> **Directive 1**:
Could you extract the passage of the film review that begins at the words "Of course, the" and stops after "and blows dry.", copying it word for word?

> **Selected text**:
- - -

*Water, algae, light by Laurie Wajima
The Unforeseen
Director: Laura Dunn
Cast: Robert Redford, Willie Nelson, Ann Richards, William Greider, Gary Bradley, Wendell Berry
Synopsis: (from SXSW catalog)
A west Texas farm boy heads to Austin in pursuit of the American dream. Skillfully capitalizing on the rapid growth of this late 1970s boomtown, he rises to the top, transforming a 4000-acre ranch into the state's largest and fastest-selling subdivision. As development threatens the local treasure, a fragile limestone aquifer and a naturally spring-fed swimming hole, the community fights back and forms one of America's strongest environmental movements. This is no simple story, but a tale of personal hopes, victories and failures; a series of debates over land, economics, property rights and the public good; a meditation on the destruction of the natural world and the American dream.
Of course, the title is ironic.
It was also ironic for me to see the film almost a year after two propositions to fight globalization failed in a city-wide vote because of "unforeseen consequences," code invented by developer lobbyists to kill environmental measures.
Irony. In a brilliant thread of film woven in and out of the narrative, the politico named Brown, who lobbied to get grandfathering laws passed at the State level to negate local water ordinances, brags while gluing together a model bomber, full of thumbsize rockets, which he glues, tapes up with blue masking tape, paints and blows dry.
Historical clips and the clear, powerful graphics, the documentation of events and forces that have resulted in the near destruction of one of America’s most beautiful springs, the dramatic red-lining of planet earth are to be applauded.
For the most part, The Unforeseen, brilliant as it is, however, is not the film I would like to have seen, or thought to see. The synopsis above is a far cry from the "film about Barton Springs" I understood Laura was making after we met during a long lunch at the beginning of her work on the project. I knew the film had powerful backing and thought it might do important work. It think it will. I thanked her afterwards, in the hallway, when the credits were running. And I meant it.
It was a brave artistic decision to tell the story from the developer point of view, in Austin, anywhere, to cast Gary Bradley — the likes of Ken Lay — as a tragic hero, caught up by forces greater than himself, washed through with tragic irony. Laura said during a Q&A after the showing, she didn't want to demonize him.
During the growth war Laura recaps in the early 90s, I ran into Freeport MacMoran’s front man, David Armbruster, in the grocery store. He was looking for a birthday card. Knowing that didn't make me a more effective environmental activist.

- - -

> **Directive 2**:
Could you copy the entries below word for word, beginning at their first line and stopping after the line that has "click(1198, 24)"?

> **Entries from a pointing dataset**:

- - -

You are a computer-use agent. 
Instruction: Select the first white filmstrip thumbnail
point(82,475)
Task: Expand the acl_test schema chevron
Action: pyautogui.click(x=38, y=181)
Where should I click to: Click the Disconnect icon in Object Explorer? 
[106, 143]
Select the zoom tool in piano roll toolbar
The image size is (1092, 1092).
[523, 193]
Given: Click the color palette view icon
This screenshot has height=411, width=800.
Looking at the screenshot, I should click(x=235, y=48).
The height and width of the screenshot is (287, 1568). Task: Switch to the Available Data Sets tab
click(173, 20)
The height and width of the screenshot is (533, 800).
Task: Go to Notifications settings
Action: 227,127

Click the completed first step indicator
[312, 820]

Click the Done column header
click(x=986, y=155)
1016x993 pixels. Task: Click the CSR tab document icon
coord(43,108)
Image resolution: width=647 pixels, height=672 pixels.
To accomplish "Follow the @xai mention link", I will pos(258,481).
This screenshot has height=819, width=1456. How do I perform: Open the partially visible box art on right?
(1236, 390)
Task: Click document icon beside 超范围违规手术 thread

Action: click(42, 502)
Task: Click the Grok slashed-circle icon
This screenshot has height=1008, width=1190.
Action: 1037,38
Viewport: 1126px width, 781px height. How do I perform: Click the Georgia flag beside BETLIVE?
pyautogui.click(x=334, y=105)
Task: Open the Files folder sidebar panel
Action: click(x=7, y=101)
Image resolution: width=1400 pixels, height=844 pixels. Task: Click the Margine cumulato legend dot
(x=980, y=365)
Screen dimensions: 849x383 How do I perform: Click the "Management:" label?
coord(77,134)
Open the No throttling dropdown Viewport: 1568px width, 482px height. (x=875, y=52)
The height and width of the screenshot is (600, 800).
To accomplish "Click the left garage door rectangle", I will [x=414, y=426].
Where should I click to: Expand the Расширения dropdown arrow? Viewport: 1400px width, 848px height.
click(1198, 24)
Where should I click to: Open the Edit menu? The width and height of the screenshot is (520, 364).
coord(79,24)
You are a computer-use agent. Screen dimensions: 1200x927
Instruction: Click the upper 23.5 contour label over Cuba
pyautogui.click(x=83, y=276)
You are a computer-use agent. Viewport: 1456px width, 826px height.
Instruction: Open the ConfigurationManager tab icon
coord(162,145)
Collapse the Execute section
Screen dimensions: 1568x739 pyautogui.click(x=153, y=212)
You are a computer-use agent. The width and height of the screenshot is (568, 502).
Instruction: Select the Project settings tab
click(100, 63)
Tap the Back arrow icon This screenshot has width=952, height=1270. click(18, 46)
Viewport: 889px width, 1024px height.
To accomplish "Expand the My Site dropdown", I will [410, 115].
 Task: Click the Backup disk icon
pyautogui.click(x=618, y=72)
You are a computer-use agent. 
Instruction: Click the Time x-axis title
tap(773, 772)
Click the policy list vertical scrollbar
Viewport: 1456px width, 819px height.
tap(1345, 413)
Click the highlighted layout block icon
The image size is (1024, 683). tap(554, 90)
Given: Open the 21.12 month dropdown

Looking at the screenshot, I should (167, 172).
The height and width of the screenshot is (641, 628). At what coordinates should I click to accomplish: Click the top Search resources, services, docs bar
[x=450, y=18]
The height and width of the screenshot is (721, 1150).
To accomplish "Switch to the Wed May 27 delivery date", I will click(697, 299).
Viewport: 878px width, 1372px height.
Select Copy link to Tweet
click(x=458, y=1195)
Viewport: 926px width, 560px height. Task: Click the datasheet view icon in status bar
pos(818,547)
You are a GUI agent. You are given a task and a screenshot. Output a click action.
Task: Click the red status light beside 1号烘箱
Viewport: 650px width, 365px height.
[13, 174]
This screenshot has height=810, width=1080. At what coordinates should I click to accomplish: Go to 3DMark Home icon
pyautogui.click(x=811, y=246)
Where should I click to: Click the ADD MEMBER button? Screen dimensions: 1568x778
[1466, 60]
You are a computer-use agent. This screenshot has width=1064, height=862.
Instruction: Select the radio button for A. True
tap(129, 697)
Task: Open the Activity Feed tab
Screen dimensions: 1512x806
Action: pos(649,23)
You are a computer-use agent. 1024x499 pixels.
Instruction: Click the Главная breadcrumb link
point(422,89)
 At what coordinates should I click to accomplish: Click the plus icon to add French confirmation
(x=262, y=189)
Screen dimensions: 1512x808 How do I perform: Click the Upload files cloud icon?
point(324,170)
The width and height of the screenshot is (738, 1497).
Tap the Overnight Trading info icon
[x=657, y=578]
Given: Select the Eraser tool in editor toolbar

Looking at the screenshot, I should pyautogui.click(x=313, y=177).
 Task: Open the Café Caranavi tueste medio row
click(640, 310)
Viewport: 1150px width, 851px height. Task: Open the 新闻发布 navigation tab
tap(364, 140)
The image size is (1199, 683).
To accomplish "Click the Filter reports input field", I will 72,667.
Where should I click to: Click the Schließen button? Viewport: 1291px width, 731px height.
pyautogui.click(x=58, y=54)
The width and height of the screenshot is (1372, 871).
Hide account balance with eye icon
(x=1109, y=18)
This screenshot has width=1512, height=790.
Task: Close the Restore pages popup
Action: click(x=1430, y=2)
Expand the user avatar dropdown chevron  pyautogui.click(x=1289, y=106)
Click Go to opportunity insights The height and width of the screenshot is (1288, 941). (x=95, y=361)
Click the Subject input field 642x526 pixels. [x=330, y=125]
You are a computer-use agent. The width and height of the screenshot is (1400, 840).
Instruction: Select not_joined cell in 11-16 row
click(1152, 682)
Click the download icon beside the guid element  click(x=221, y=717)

- - -

> **Full response 1**:
Of course, the title is ironic.
It was also ironic for me to see the film almost a year after two propositions to fight globalization failed in a city-wide vote because of "unforeseen consequences," code invented by developer lobbyists to kill environmental measures.
Irony. In a brilliant thread of film woven in and out of the narrative, the politico named Brown, who lobbied to get grandfathering laws passed at the State level to negate local water ordinances, brags while gluing together a model bomber, full of thumbsize rockets, which he glues, tapes up with blue masking tape, paints and blows dry.

> **Full response 2**:
You are a computer-use agent. 
Instruction: Select the first white filmstrip thumbnail
point(82,475)
Task: Expand the acl_test schema chevron
Action: pyautogui.click(x=38, y=181)
Where should I click to: Click the Disconnect icon in Object Explorer? 
[106, 143]
Select the zoom tool in piano roll toolbar
The image size is (1092, 1092).
[523, 193]
Given: Click the color palette view icon
This screenshot has height=411, width=800.
Looking at the screenshot, I should click(x=235, y=48).
The height and width of the screenshot is (287, 1568). Task: Switch to the Available Data Sets tab
click(173, 20)
The height and width of the screenshot is (533, 800).
Task: Go to Notifications settings
Action: 227,127

Click the completed first step indicator
[312, 820]

Click the Done column header
click(x=986, y=155)
1016x993 pixels. Task: Click the CSR tab document icon
coord(43,108)
Image resolution: width=647 pixels, height=672 pixels.
To accomplish "Follow the @xai mention link", I will pos(258,481).
This screenshot has height=819, width=1456. How do I perform: Open the partially visible box art on right?
(1236, 390)
Task: Click document icon beside 超范围违规手术 thread

Action: click(42, 502)
Task: Click the Grok slashed-circle icon
This screenshot has height=1008, width=1190.
Action: 1037,38
Viewport: 1126px width, 781px height. How do I perform: Click the Georgia flag beside BETLIVE?
pyautogui.click(x=334, y=105)
Task: Open the Files folder sidebar panel
Action: click(x=7, y=101)
Image resolution: width=1400 pixels, height=844 pixels. Task: Click the Margine cumulato legend dot
(x=980, y=365)
Screen dimensions: 849x383 How do I perform: Click the "Management:" label?
coord(77,134)
Open the No throttling dropdown Viewport: 1568px width, 482px height. (x=875, y=52)
The height and width of the screenshot is (600, 800).
To accomplish "Click the left garage door rectangle", I will [x=414, y=426].
Where should I click to: Expand the Расширения dropdown arrow? Viewport: 1400px width, 848px height.
click(1198, 24)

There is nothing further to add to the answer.